Stevia: Sweet or not for your health?


We’ve all heard that sugar has taken to task for a myriad of health problems, but that sweet tooth remains.

Stevia, derived from a green plant originally grown in South America, is calorie free sweetener and can be used in a variety of ways. But is it a guilt free option for some sweet satisfaction?

The answer is, generally yes. Of course, the best option is to tame that sweet tooth and enjoy a variety of whole foods. It ok to include some that contain natural sugars, like fruit, the ideal dessert. But if you have a weight loss goal, go easy on fruit.

Using any sweetener to excess, including non-caloric ones like stevia, is not ideal. Our body may get confused as it expects some fructose or glucose after a sweet taste. And you won’t cure sugar cravings if you use high amounts of stevia, even though it has no calories.

Basic facts: Stevia has been used for centuries in some South American cultures as a sweetener and medicine. Stevia contains two substances—stevioside and rebaudioside—which make it very sweet. It can be up to 300 times sweeter than regular sugar.

If the leaves of the plant are minimally processed, it retains both substances, but has a bitter, almost licorice-like aftertaste. You can buy green leaf stevia, but most people prefer stevia extracts, which are refined with either an alcohol base or glycerin to minimize the bitterness. Stevia glycerite seems to have the least aftertaste. Good brands include Now and SweetLeaf, which also contains a vegetable fiber called inulin. You can get stevia in liquid or powered form.

Watch out for Truvia and PureVia. Truvia is made from a sugar alcohol erithrytol and a small amount of stevia, while PureVia has dextrose sugar in addition to stevia. The FDA says they can’t be advertised as “natural” sweeteners.

With the recent focus on minimizing sugar in our diets, lots of research is going on to assess for potential benefits of stevia.

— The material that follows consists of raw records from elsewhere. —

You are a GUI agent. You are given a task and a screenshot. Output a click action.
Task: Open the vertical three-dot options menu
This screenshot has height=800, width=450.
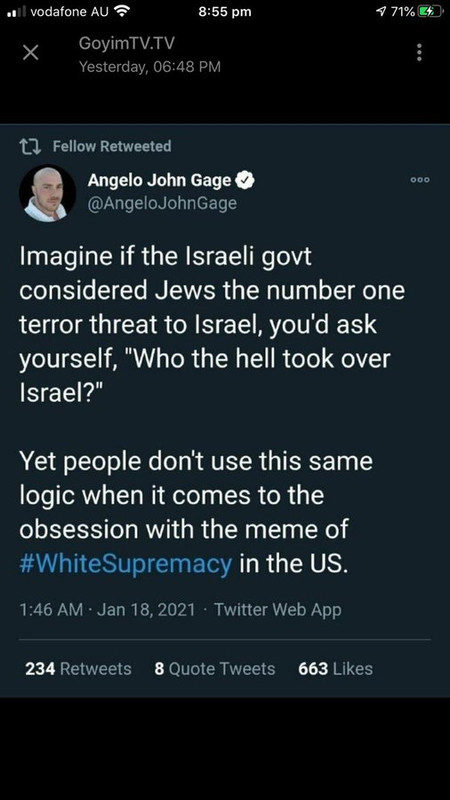coord(419,52)
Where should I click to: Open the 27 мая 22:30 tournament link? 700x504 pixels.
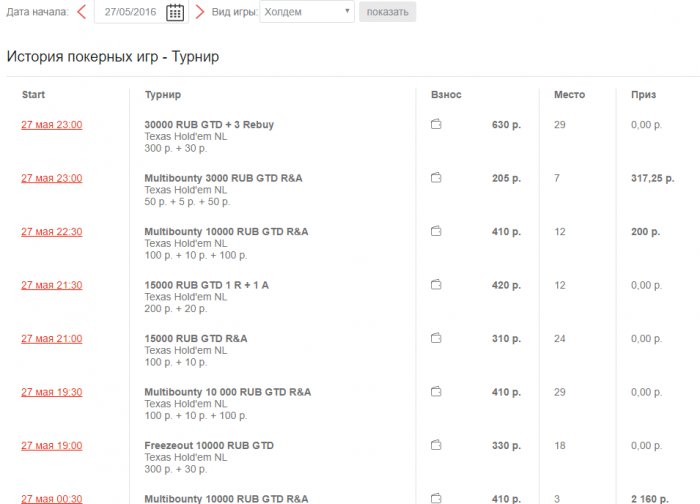coord(52,232)
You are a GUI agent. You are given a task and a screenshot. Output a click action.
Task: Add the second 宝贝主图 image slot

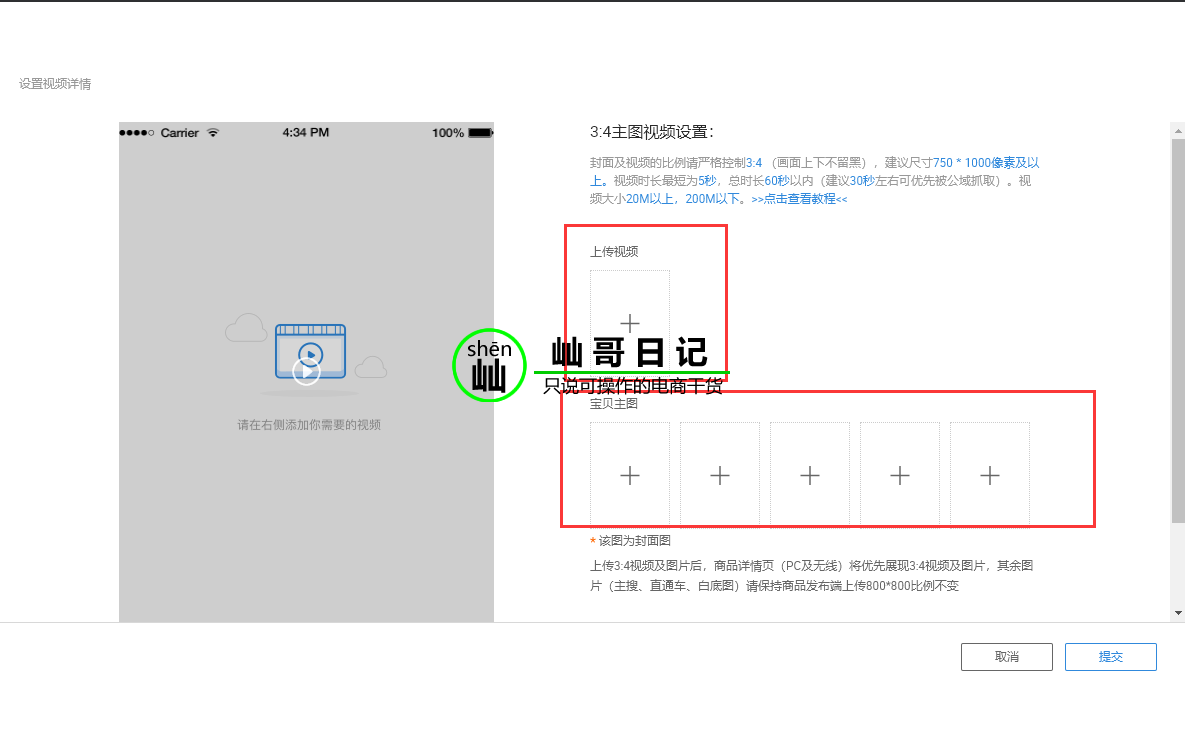click(x=719, y=474)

A study review by Dr Kelly Petrucci showed that:

1. It may lower the risk of breast cancer.

2. It appears to lower blood glucose levels in Type 2 diabetics.

3. It can increase insulin sensitivity in rats.

4. It can reduce blood pressure in people with mild hypertension.

5. It has anti-inflammatory effects.

6. It protects against atherosclerosis in mice.

7. It has antibacterial and antifungal properties.

8. It has antioxidant properties.

Of course, this isn’t a perfect world and stevia has potential downsides as well. Some people are sensitive to stevia. It has been implicated to cause nasal allergies, eczema and even anaphylaxis. If you are allergic to ragweed or sunflower seeds, you are at higher risk. Signs of a serious allergic reaction include swelling and itching of the lips, mouth, tongue and throat, hives, abdominal pain, nausea, vomiting and a tingling sensation in the mouth and throat. Seek medical attention and an Epi-Pen immediately if these symptoms occur.

One other potential problem: Using large amounts of stevia may have some negative effects on your gut bacteria. For instance, one recent study found that it inhibited the growth of certain beneficial bacteria.

Overall, the scales seem to tip in favor of stevia as a healthy choice to sweeten up your life on an occasional basis. As more research comes along, it will be interesting to see if stevia is incorporated in potential treatments or recommended for regular use in healthy people.